• **Data supplied**

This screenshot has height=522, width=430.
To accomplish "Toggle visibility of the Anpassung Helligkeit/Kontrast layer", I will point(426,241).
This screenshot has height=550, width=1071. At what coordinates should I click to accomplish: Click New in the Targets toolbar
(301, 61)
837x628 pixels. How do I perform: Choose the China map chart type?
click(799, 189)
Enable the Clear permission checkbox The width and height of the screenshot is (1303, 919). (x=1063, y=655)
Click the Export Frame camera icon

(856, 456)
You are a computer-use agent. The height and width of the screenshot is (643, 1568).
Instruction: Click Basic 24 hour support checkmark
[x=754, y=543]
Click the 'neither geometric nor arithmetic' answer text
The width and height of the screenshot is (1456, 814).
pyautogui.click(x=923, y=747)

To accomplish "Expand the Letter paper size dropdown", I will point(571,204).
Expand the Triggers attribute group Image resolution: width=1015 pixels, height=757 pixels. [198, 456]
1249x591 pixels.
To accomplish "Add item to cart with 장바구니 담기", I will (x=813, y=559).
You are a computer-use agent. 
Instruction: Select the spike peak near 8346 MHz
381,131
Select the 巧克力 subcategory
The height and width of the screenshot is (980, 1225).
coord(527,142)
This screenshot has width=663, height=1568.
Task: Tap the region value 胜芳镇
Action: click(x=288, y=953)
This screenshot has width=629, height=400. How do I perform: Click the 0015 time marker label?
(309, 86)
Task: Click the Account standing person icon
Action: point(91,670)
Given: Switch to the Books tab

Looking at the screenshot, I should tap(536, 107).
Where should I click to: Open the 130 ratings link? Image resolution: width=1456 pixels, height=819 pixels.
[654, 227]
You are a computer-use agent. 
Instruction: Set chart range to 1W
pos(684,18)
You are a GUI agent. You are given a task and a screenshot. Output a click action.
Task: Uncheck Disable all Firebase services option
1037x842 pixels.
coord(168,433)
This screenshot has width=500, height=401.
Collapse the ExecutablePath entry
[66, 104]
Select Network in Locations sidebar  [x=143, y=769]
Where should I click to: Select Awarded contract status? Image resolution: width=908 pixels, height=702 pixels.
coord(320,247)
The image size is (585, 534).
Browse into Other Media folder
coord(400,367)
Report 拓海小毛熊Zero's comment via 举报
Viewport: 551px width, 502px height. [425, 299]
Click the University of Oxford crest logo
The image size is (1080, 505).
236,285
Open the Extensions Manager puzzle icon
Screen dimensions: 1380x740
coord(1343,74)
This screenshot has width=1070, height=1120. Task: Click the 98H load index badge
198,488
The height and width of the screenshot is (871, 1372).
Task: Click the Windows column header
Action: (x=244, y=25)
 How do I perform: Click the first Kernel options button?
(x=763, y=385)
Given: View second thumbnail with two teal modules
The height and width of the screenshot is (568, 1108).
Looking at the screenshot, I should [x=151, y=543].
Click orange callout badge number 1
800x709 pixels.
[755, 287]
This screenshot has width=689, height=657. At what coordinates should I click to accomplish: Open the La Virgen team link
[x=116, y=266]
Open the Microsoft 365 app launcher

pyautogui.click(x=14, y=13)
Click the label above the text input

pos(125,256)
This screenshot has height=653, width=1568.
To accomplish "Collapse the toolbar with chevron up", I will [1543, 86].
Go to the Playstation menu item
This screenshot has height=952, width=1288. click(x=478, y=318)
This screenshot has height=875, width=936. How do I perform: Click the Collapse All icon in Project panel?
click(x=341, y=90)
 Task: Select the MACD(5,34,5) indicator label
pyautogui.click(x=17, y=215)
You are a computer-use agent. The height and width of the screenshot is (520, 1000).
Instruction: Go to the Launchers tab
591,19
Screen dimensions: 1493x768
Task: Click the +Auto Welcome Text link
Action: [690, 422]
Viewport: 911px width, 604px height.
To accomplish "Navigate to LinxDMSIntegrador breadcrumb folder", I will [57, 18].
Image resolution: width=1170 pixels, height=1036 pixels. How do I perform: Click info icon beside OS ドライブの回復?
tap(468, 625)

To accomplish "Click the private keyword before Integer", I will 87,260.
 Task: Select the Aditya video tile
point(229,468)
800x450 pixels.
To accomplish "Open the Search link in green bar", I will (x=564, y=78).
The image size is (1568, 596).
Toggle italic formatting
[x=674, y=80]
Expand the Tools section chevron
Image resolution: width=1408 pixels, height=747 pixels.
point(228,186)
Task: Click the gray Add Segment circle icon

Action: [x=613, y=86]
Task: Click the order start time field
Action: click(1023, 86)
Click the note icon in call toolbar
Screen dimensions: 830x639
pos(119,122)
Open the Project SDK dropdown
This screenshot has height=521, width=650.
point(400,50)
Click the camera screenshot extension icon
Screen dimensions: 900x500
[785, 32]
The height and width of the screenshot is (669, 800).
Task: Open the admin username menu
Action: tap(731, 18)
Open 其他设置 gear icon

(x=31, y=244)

• **Goal of the exercise**
Repeat the listing in full, keeping every line exactly as it is.

• **Expected answer**
This screenshot has height=522, width=430.
To accomplish "Toggle visibility of the Anpassung Helligkeit/Kontrast layer", I will point(426,241).
This screenshot has height=550, width=1071. At what coordinates should I click to accomplish: Click New in the Targets toolbar
(301, 61)
837x628 pixels. How do I perform: Choose the China map chart type?
click(799, 189)
Enable the Clear permission checkbox The width and height of the screenshot is (1303, 919). (x=1063, y=655)
Click the Export Frame camera icon

(856, 456)
You are a computer-use agent. The height and width of the screenshot is (643, 1568).
Instruction: Click Basic 24 hour support checkmark
[x=754, y=543]
Click the 'neither geometric nor arithmetic' answer text
The width and height of the screenshot is (1456, 814).
pyautogui.click(x=923, y=747)

To accomplish "Expand the Letter paper size dropdown", I will point(571,204).
Expand the Triggers attribute group Image resolution: width=1015 pixels, height=757 pixels. [198, 456]
1249x591 pixels.
To accomplish "Add item to cart with 장바구니 담기", I will (x=813, y=559).
You are a computer-use agent. 
Instruction: Select the spike peak near 8346 MHz
381,131
Select the 巧克力 subcategory
The height and width of the screenshot is (980, 1225).
coord(527,142)
This screenshot has width=663, height=1568.
Task: Tap the region value 胜芳镇
Action: click(x=288, y=953)
This screenshot has width=629, height=400. How do I perform: Click the 0015 time marker label?
(309, 86)
Task: Click the Account standing person icon
Action: point(91,670)
Given: Switch to the Books tab

Looking at the screenshot, I should tap(536, 107).
Where should I click to: Open the 130 ratings link? Image resolution: width=1456 pixels, height=819 pixels.
[654, 227]
You are a computer-use agent. 
Instruction: Set chart range to 1W
pos(684,18)
You are a GUI agent. You are given a task and a screenshot. Output a click action.
Task: Uncheck Disable all Firebase services option
1037x842 pixels.
coord(168,433)
This screenshot has width=500, height=401.
Collapse the ExecutablePath entry
[66, 104]
Select Network in Locations sidebar  [x=143, y=769]
Where should I click to: Select Awarded contract status? Image resolution: width=908 pixels, height=702 pixels.
coord(320,247)
The image size is (585, 534).
Browse into Other Media folder
coord(400,367)
Report 拓海小毛熊Zero's comment via 举报
Viewport: 551px width, 502px height. [425, 299]
Click the University of Oxford crest logo
The image size is (1080, 505).
236,285
Open the Extensions Manager puzzle icon
Screen dimensions: 1380x740
coord(1343,74)
This screenshot has width=1070, height=1120. Task: Click the 98H load index badge
198,488
The height and width of the screenshot is (871, 1372).
Task: Click the Windows column header
Action: (x=244, y=25)
 How do I perform: Click the first Kernel options button?
(x=763, y=385)
Given: View second thumbnail with two teal modules
The height and width of the screenshot is (568, 1108).
Looking at the screenshot, I should [x=151, y=543].
Click orange callout badge number 1
800x709 pixels.
[755, 287]
This screenshot has width=689, height=657. At what coordinates should I click to accomplish: Open the La Virgen team link
[x=116, y=266]
Open the Microsoft 365 app launcher

pyautogui.click(x=14, y=13)
Click the label above the text input

pos(125,256)
This screenshot has height=653, width=1568.
To accomplish "Collapse the toolbar with chevron up", I will [1543, 86].
Go to the Playstation menu item
This screenshot has height=952, width=1288. click(x=478, y=318)
This screenshot has height=875, width=936. How do I perform: Click the Collapse All icon in Project panel?
click(x=341, y=90)
 Task: Select the MACD(5,34,5) indicator label
pyautogui.click(x=17, y=215)
You are a computer-use agent. The height and width of the screenshot is (520, 1000).
Instruction: Go to the Launchers tab
591,19
Screen dimensions: 1493x768
Task: Click the +Auto Welcome Text link
Action: [690, 422]
Viewport: 911px width, 604px height.
To accomplish "Navigate to LinxDMSIntegrador breadcrumb folder", I will [57, 18].
Image resolution: width=1170 pixels, height=1036 pixels. How do I perform: Click info icon beside OS ドライブの回復?
tap(468, 625)

To accomplish "Click the private keyword before Integer", I will 87,260.
 Task: Select the Aditya video tile
point(229,468)
800x450 pixels.
To accomplish "Open the Search link in green bar", I will (x=564, y=78).
The image size is (1568, 596).
Toggle italic formatting
[x=674, y=80]
Expand the Tools section chevron
Image resolution: width=1408 pixels, height=747 pixels.
point(228,186)
Task: Click the gray Add Segment circle icon

Action: [x=613, y=86]
Task: Click the order start time field
Action: click(1023, 86)
Click the note icon in call toolbar
Screen dimensions: 830x639
pos(119,122)
Open the Project SDK dropdown
This screenshot has height=521, width=650.
point(400,50)
Click the camera screenshot extension icon
Screen dimensions: 900x500
[785, 32]
The height and width of the screenshot is (669, 800).
Task: Open the admin username menu
Action: tap(731, 18)
Open 其他设置 gear icon

(x=31, y=244)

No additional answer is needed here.